But some of Xing Tai factory workers vow to protest unless a union representative is rehired, which a manager rules out
AFTER three days of protesting, employees of the Xing Tai garment factory in Sen Sok district returned to work Thursday, citing improvements to the factory's working conditions.
"We have compromised with the factory and are working towards ending the conflict," said Um Visal, the labour dispute resolution officer at the Coalition of Cambodian Apparel Workers Democratic Union. "We called for the workers to go back to work on Thursday."
About 100 employees had returned to work on Wednesday, though another 300 demonstrated in front of the factory and threatened to light tyres on fire to protest poor working conditions, which they said included inadequate toilets and hot, windowless work spaces.
Garment worker Mam Srey Kun said Thursday that the sewing machines at the factory had been improved and that new fans and lights had been installed.
Phon Thavy, a 23-year-old garment worker, said she believed the improvements were a direct result of the protests.

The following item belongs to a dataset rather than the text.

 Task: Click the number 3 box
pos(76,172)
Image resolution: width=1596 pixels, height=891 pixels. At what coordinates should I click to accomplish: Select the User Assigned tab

"Before, this factory had poor working conditions and the sanitation was bad, but now everything has changed and is better," she said, pointing to the new lamps and fans.
Mam Srey Kun noted, though, that one key disagreement had not been resolved: whether or not Va Sophon, a union representative, would be rehired.
"We will protest again, and it could be even bigger if the factory representative is not reinstated," she said.
Horm Hav, the factory's chief of administration, said Thursday that the factory would not re-hire Va Sophon.
The union representative and his supporters have said he was dismissed for protesting company policies, though Horm Hav said he was dismissed for poor job performance.
In February, the Arbitration Council, an independent tribunal set up to resolve labour disputes, ruled that Va Sophon should be allowed to return.